● INSTRUCTIONS FOR THE TASK
In the listing below, locate the line that contains "This screenshot has width=1300, height=618." and the line that contains "The width and height of the screenshot is (1545, 1080).". Restate word for word those two lines and every line between them, and nothing else.

● ● ●

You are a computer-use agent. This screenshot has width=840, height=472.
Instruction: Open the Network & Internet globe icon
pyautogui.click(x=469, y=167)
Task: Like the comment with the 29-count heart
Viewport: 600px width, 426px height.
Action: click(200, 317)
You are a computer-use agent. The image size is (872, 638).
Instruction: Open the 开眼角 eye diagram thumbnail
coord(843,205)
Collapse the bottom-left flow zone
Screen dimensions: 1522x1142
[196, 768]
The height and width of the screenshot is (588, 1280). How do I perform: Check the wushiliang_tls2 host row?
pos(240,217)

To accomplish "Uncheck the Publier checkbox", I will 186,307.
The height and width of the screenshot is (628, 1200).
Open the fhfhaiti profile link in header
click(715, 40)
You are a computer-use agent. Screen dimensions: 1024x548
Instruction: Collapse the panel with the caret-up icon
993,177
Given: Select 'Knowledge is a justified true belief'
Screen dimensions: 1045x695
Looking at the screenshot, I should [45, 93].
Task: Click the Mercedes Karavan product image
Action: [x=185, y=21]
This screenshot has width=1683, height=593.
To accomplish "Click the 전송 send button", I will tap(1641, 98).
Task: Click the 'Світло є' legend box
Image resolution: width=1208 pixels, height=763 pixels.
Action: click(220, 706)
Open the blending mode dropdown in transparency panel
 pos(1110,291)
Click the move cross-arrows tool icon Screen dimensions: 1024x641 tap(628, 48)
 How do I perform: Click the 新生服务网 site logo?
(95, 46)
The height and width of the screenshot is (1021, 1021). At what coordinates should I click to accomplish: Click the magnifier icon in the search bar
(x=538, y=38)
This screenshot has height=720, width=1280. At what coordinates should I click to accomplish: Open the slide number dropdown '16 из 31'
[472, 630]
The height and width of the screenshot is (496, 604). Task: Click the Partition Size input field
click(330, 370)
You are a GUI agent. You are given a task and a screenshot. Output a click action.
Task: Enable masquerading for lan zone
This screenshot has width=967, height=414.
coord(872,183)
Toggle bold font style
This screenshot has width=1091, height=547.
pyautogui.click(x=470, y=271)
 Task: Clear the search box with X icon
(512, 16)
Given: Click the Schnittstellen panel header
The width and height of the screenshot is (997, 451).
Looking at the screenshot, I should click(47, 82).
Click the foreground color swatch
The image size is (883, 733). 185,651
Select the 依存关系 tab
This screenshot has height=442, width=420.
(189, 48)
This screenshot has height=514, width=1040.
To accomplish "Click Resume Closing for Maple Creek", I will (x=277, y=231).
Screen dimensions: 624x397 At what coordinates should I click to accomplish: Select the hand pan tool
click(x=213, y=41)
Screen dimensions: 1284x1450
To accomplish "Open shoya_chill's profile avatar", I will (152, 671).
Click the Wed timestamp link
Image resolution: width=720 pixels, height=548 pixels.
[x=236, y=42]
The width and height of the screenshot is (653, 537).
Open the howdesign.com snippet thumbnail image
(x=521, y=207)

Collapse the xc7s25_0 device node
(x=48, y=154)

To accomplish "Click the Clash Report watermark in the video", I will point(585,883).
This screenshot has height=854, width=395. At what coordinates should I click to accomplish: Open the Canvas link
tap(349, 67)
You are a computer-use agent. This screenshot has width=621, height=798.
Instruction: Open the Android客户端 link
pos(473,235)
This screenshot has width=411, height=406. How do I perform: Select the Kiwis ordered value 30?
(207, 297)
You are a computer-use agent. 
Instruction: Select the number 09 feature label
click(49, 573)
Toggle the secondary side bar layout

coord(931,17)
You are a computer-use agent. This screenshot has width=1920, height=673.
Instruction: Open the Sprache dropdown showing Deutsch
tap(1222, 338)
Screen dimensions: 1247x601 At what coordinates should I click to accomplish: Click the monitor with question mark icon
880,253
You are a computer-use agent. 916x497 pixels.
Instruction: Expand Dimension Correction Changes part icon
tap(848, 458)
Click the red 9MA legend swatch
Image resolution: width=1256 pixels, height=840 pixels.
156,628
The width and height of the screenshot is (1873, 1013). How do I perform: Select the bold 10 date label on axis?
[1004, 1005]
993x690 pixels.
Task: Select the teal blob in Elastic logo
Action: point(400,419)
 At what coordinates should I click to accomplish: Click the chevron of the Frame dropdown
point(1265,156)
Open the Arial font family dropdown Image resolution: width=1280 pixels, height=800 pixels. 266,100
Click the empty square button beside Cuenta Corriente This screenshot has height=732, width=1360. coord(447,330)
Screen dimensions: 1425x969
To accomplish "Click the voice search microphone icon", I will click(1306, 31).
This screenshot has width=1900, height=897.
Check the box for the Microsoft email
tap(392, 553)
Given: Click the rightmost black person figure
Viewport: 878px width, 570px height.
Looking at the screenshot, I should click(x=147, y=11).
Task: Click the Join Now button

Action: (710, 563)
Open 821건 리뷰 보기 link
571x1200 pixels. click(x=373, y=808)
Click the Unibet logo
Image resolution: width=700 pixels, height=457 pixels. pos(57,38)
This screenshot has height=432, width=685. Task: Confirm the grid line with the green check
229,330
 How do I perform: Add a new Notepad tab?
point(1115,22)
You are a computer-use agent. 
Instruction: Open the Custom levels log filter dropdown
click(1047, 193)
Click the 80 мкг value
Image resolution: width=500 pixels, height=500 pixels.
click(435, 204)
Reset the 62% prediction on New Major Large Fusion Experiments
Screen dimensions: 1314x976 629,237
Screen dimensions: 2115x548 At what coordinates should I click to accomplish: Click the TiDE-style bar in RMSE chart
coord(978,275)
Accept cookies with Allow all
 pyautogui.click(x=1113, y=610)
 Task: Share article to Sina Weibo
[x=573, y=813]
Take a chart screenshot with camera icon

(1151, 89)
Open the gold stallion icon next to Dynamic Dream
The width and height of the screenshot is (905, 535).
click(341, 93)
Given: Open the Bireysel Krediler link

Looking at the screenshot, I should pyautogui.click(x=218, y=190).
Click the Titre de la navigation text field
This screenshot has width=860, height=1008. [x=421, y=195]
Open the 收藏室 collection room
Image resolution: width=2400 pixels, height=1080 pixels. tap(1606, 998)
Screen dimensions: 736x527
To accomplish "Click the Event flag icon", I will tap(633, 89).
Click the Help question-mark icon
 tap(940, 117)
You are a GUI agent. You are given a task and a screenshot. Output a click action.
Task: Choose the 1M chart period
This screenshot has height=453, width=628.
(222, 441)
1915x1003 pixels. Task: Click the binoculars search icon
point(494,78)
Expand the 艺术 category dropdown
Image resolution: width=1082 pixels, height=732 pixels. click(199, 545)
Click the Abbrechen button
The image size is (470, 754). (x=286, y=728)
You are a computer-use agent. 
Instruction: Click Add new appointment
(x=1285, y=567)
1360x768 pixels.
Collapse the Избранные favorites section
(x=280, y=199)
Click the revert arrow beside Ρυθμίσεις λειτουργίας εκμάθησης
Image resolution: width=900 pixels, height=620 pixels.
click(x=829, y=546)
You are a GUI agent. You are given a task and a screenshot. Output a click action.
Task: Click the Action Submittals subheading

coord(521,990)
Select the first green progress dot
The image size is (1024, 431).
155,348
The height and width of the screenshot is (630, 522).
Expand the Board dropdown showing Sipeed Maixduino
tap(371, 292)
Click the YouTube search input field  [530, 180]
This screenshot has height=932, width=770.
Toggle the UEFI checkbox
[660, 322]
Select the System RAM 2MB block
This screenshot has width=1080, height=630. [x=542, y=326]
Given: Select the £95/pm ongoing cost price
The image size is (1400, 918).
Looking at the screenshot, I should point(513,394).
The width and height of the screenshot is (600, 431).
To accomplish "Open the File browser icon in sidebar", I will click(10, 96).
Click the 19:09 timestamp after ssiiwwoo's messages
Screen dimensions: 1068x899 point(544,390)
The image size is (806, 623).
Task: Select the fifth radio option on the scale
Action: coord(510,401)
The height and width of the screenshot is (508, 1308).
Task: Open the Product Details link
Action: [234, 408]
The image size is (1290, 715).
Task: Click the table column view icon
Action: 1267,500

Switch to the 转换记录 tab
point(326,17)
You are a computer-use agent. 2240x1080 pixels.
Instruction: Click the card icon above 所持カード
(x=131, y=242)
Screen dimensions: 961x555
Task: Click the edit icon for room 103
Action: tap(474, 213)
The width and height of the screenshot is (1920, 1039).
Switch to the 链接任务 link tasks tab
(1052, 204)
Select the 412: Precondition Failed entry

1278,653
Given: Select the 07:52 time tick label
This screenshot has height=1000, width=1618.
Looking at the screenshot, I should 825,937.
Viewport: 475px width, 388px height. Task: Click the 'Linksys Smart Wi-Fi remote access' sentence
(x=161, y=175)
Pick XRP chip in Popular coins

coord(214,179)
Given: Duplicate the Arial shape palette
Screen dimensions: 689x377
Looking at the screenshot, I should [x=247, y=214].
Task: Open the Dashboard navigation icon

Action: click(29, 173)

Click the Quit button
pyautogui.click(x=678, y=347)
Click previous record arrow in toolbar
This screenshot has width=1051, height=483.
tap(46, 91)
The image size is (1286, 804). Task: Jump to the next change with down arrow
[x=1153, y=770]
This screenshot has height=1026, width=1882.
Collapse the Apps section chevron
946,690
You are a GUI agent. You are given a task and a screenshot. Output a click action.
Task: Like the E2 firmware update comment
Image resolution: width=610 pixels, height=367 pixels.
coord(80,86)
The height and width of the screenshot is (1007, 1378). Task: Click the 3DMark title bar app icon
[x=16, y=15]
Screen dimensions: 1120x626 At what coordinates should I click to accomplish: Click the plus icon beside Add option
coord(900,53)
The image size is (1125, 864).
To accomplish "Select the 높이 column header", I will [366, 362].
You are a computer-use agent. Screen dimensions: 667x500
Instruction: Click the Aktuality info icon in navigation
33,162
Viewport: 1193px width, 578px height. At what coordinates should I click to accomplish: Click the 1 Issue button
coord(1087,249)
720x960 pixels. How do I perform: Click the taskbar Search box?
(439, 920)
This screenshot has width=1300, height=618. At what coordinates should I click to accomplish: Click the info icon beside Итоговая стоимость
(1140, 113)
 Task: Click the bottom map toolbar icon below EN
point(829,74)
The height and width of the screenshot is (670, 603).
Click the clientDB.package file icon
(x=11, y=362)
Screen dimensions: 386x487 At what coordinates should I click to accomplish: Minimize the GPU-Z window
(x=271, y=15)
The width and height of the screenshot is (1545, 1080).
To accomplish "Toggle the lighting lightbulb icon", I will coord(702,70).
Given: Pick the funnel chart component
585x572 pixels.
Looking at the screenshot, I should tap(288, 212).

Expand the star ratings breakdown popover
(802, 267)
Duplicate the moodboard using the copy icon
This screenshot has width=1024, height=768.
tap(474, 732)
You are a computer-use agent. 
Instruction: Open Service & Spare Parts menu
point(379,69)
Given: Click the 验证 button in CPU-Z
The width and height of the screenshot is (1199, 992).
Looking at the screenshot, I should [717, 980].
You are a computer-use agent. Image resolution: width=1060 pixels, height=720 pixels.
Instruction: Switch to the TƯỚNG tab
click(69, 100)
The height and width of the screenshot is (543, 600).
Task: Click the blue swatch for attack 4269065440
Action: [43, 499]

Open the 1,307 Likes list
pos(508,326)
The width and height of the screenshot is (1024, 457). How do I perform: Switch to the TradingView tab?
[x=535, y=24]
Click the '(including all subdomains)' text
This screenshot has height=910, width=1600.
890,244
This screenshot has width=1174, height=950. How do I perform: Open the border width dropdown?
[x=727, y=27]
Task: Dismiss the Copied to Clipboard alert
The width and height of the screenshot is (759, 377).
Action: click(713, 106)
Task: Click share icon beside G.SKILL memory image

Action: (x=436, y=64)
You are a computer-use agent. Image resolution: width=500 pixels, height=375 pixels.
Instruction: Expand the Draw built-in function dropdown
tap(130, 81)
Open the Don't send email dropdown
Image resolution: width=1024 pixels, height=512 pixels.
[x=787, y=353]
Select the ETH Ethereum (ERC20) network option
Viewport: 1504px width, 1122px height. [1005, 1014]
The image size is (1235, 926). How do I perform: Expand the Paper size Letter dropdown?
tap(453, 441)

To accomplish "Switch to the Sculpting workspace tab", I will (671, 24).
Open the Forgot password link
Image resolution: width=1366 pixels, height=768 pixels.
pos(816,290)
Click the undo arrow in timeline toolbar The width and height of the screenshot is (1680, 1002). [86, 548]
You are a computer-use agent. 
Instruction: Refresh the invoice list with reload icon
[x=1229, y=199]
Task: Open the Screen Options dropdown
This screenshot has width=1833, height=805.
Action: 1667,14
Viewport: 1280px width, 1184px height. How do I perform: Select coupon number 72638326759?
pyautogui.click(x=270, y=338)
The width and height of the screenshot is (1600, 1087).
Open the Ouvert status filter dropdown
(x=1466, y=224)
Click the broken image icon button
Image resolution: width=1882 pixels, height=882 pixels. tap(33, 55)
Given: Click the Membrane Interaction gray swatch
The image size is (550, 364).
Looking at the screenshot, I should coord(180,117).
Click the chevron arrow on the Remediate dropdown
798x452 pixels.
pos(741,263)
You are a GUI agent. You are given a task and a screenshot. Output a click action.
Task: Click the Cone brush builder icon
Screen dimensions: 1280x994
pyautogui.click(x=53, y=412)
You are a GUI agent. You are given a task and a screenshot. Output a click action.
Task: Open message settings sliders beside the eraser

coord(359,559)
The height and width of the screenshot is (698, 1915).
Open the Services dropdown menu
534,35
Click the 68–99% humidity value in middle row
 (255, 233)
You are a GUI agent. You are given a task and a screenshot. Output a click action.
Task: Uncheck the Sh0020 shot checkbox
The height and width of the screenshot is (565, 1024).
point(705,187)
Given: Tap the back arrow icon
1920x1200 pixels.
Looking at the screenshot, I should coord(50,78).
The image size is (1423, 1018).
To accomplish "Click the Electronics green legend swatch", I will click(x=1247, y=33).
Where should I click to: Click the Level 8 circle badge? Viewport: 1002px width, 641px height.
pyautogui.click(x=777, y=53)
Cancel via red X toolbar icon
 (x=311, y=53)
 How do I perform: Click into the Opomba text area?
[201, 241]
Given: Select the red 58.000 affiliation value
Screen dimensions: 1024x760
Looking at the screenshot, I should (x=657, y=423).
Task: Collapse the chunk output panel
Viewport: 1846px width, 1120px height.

● ● ●

● FINAL ANSWER
This screenshot has width=1300, height=618. At what coordinates should I click to accomplish: Click the info icon beside Итоговая стоимость
(1140, 113)
 Task: Click the bottom map toolbar icon below EN
point(829,74)
The height and width of the screenshot is (670, 603).
Click the clientDB.package file icon
(x=11, y=362)
Screen dimensions: 386x487 At what coordinates should I click to accomplish: Minimize the GPU-Z window
(x=271, y=15)
The width and height of the screenshot is (1545, 1080).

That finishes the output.